Il reprit après un léger souffle
—
Néanmoins,
je vais vous répondre et vous dire ce que j’ai : je suis vieux, usé ; je suis
un homme perdu, il n’y a aucun remède. Je vais finir.
Et l’étonnant vieillard
mourut.
Dans les almanachs de l’époque, le nom de Rimbaux est cité à
diverses reprises. On n’a pu découvrir son acte de décès, ni à Lingèvres, ni à
Hottot. Rimbaux est sans doute décédé dans une commune voisine, probablement
dans l'arrondissement de Caen. Il y a quelques années, les vieillards du pays
se souvenaient fort bien l’avoir connu.
Depuis Rimbaux, notre arrondissement a vu plusieurs centenaires,
mais aucun n’a atteint un âge aussi avancé.
Certains attribuent à notre homme ce remède empirique destiné à
guérir de la tranchée rouge « les chevaux, bestiaux, mulets et bourriques » :
une cuillerée à café de cendres produites en brûlant quatre vieux souliers,
délayées dans une pinte de lait bien chaud, faisait suer l’animal qui absorbait
cette potion, le refroidissait comme s’il allait mourir.

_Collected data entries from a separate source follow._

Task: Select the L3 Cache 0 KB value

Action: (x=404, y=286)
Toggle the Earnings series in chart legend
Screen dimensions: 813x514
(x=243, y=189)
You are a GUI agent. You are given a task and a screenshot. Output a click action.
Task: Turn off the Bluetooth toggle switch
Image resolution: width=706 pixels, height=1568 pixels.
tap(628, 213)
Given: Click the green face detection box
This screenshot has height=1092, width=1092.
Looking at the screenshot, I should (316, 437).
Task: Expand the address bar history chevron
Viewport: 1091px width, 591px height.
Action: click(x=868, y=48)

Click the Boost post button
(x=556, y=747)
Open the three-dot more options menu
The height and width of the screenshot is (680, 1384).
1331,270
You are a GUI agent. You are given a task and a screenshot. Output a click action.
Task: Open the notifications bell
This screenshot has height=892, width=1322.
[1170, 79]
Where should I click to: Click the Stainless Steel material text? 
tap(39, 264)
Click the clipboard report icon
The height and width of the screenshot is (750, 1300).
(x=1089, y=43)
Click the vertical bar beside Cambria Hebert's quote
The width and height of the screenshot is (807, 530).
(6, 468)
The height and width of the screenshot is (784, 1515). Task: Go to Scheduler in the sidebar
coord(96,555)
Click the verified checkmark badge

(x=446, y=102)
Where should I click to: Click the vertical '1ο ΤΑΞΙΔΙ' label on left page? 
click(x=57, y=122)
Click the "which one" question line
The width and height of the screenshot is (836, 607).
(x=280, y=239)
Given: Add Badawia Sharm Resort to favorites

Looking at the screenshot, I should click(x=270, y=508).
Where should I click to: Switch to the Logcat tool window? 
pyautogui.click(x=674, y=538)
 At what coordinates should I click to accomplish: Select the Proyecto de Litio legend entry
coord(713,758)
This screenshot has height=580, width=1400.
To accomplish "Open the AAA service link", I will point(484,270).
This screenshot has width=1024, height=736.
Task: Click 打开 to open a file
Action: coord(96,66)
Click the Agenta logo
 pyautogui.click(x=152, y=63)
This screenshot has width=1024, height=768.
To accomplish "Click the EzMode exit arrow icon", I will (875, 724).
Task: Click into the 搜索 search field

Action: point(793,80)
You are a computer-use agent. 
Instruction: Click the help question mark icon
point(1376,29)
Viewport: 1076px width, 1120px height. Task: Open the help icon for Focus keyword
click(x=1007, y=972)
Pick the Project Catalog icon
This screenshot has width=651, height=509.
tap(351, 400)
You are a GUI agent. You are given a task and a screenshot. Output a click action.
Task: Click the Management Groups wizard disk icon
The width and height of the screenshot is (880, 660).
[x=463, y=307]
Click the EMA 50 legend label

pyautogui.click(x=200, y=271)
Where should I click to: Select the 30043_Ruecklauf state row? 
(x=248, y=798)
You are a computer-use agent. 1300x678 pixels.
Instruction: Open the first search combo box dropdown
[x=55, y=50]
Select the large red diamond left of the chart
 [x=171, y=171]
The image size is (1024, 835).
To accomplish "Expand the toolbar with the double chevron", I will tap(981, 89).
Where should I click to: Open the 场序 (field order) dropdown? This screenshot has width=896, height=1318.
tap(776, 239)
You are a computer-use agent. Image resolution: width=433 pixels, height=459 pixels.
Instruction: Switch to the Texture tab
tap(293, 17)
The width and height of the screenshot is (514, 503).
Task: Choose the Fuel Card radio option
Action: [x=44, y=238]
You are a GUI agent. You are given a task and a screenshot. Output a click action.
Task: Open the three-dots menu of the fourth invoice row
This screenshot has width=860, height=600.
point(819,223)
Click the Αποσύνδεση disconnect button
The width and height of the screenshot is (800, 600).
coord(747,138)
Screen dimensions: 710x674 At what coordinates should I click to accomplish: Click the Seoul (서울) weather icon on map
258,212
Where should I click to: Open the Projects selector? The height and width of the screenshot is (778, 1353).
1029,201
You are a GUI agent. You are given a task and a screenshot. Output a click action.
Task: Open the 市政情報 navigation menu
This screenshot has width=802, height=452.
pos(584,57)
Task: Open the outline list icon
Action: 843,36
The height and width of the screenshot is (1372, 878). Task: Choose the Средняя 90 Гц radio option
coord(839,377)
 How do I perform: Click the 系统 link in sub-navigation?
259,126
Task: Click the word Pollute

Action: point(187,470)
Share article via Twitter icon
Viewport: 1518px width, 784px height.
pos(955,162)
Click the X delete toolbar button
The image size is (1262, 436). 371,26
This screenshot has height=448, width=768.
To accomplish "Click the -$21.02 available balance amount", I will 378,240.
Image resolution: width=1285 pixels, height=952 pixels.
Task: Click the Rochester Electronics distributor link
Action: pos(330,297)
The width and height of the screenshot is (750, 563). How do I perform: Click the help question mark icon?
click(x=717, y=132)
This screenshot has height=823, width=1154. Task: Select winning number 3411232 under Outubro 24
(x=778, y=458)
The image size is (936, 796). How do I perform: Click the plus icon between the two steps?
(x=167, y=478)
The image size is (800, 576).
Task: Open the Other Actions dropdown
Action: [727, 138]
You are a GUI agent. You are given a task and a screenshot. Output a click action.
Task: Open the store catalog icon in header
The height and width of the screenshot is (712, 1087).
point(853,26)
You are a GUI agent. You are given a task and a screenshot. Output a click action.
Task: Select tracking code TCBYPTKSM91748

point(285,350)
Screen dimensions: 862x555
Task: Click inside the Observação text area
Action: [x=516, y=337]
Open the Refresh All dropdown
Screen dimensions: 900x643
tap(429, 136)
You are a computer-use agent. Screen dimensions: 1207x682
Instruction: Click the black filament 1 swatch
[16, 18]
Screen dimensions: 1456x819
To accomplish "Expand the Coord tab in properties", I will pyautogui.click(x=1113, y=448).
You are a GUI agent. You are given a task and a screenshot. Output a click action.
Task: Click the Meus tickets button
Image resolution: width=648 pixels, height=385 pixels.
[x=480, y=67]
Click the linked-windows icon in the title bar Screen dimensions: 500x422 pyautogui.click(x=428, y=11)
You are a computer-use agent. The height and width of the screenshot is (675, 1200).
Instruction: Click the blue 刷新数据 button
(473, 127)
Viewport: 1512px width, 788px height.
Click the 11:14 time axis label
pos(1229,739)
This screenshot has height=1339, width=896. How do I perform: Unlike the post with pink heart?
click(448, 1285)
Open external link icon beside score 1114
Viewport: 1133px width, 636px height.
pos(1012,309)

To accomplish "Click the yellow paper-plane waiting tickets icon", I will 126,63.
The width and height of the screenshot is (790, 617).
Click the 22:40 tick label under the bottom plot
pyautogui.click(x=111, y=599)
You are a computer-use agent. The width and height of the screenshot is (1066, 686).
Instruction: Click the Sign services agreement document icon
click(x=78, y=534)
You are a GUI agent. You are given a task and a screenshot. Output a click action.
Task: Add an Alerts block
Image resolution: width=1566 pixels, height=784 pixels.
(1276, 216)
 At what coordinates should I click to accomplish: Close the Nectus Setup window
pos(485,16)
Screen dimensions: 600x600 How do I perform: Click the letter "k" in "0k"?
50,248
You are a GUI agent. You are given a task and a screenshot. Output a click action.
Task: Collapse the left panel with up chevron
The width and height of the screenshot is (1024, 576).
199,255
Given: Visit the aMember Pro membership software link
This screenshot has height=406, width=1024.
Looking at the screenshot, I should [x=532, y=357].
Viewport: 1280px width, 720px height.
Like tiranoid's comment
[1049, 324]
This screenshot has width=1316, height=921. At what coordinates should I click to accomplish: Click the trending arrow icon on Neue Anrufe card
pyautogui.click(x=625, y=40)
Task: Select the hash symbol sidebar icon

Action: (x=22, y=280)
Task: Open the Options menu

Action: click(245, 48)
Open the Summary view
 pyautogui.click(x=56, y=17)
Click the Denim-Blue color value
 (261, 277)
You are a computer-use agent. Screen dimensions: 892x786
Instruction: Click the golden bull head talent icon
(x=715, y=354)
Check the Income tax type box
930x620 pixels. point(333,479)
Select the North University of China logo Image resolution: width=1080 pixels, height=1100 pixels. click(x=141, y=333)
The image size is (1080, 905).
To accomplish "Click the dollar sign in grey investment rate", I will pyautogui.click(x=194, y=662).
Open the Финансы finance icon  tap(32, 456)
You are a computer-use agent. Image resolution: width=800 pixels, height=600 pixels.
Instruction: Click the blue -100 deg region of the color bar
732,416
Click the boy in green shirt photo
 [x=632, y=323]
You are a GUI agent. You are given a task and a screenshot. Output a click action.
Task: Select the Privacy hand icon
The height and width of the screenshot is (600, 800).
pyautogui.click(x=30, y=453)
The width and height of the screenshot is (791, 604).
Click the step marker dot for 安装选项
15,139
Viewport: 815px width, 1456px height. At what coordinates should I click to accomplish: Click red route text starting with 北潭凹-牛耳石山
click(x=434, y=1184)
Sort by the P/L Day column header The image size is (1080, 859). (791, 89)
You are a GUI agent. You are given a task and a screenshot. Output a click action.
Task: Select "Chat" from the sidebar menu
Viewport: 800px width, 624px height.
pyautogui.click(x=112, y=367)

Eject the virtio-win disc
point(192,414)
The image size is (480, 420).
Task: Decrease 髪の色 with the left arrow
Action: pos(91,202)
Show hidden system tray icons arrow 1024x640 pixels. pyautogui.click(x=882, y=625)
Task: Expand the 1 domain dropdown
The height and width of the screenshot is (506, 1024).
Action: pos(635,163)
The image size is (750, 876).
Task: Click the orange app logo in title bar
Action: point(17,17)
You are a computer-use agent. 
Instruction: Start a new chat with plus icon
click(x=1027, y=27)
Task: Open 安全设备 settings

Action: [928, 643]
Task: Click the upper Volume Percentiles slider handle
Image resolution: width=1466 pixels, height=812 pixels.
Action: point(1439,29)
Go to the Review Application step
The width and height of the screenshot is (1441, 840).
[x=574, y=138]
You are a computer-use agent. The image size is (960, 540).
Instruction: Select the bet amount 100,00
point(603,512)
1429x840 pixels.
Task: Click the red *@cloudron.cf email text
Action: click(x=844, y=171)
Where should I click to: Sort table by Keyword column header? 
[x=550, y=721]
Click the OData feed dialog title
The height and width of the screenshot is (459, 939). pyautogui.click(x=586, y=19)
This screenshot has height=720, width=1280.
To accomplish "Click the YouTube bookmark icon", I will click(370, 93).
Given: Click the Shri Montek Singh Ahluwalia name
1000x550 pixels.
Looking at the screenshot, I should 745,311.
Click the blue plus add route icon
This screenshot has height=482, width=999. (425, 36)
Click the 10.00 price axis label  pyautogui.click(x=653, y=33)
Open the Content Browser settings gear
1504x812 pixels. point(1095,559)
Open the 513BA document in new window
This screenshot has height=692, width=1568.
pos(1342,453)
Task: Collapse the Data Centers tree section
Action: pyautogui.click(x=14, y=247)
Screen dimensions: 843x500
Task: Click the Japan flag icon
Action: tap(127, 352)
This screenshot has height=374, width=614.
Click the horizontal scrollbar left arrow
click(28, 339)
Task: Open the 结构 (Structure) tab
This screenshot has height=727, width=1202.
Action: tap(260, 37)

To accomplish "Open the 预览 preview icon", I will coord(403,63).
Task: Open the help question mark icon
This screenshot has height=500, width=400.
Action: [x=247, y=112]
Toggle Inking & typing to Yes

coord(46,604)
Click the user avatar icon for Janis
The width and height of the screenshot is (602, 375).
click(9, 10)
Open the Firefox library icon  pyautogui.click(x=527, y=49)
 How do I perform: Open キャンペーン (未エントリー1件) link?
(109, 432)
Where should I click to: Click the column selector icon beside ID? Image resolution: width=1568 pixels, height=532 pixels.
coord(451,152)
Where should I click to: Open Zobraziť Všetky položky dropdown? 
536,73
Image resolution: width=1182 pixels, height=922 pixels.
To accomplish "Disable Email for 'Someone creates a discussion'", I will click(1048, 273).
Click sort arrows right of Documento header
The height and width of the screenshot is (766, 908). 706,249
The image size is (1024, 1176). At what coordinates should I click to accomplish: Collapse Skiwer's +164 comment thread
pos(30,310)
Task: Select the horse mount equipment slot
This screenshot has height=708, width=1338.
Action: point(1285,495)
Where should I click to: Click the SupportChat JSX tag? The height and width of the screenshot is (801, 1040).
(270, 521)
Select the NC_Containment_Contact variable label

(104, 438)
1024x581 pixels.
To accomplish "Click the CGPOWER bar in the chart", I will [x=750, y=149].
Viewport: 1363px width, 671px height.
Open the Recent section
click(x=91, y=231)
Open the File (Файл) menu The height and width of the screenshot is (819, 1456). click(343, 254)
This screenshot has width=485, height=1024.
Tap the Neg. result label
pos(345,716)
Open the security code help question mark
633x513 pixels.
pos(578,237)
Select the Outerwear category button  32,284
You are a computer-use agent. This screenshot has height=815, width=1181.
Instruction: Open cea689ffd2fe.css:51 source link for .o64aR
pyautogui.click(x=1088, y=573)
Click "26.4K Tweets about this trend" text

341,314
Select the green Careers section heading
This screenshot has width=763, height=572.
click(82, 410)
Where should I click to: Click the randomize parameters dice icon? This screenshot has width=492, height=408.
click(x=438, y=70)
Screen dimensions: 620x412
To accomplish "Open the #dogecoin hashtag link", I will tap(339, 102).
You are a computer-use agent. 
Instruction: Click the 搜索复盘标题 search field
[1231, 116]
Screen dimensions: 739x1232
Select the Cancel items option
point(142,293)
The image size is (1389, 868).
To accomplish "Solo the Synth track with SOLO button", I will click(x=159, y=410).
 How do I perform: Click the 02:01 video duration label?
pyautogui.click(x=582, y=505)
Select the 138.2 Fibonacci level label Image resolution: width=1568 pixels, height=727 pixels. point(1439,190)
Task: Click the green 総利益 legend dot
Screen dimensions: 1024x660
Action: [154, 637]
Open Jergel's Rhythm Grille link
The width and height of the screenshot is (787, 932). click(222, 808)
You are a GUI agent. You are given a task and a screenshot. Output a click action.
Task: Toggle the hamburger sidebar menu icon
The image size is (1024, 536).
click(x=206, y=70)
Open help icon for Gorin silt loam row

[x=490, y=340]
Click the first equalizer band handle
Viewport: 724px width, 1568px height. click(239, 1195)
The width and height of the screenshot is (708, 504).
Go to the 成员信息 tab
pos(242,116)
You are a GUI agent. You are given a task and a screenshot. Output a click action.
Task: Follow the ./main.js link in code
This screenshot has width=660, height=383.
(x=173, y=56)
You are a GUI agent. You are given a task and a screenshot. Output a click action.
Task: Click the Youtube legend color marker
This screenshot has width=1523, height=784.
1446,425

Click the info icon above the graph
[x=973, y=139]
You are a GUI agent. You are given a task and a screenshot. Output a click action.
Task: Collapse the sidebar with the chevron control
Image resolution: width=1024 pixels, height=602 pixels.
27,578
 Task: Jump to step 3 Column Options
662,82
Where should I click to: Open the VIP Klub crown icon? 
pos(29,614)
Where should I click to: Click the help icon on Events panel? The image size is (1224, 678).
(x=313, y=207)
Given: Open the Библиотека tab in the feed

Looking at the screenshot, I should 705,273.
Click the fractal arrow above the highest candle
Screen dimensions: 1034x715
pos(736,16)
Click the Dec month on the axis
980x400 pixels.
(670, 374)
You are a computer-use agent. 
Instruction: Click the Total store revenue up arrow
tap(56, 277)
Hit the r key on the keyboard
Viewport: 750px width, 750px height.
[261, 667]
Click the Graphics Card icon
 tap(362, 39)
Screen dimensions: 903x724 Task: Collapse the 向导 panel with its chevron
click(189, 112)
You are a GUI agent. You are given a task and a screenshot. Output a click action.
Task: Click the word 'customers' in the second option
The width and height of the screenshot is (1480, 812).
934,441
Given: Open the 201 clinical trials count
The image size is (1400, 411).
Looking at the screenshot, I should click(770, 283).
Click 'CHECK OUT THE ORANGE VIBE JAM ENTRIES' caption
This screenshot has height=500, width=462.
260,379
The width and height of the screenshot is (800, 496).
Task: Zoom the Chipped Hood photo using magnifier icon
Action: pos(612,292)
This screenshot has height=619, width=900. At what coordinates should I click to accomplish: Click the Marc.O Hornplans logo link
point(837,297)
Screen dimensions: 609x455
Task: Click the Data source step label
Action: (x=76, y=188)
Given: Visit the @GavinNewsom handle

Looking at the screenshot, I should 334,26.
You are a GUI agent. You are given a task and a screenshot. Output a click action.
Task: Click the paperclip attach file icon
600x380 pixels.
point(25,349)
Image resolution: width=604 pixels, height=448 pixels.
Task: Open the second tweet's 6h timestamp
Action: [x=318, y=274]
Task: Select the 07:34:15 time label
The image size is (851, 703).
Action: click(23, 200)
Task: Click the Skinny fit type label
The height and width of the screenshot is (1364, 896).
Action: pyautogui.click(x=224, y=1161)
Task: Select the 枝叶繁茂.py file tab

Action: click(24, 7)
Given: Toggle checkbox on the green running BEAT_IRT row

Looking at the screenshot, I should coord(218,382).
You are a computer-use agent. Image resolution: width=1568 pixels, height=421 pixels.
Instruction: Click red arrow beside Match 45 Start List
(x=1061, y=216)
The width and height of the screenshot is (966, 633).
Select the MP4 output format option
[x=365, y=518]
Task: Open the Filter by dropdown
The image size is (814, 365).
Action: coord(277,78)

Au bout de deux
heures, la bête revenait à son état normal.
Dans une maison située à Lingèvres, au village de la Rimbauderie,
appartenant à Mlle Nicolle, en démolissant de vieux appartements, un ouvrier
découvrit un lundi trois belles pièces de 6 francs à l’effigie de Louis XV,
portant les dates respectives : 1750, 1765, 1770. Cette maison ayant été
longtemps habitée par Rimbaux, décédé dans ce même lieu, on se demande s’il
n’aurait pas caché son trésor dans les murs et la charpente de son habitation
pendant la Révolution.
Acte de décès constaté par un maire
de Lingèvres indique que :
« "Le dix-neuf mai mil-huit-cent-neuf, à cinq heures
et demie du soir, est décédé, en son domicile, à Lingèvres, Monsieur François
Thiéloque, profession vivant de son bien, célibataire, âgé de 91 ans 10 mois,
né à Sainte-Honorine-des Pertes, fils de feu François Thiéloque et de feu
Françoise Auger. " |
| Confirmation avec son acte de naissance du 20 octobre 1689 de Saintte honorine des pertes. |
La principale blague du père Thiéloque dit "Rimbaux" n’aurait-elle pas été d’avoir menti
sur son âge ?
Et si le fautif était celui qui rédiga l'état de la polulation de Lingèvres en en 1808 en indiquant que Quéloque (Thiéloque) François avait 119 ans qui vivait au sein de la famille Lecat.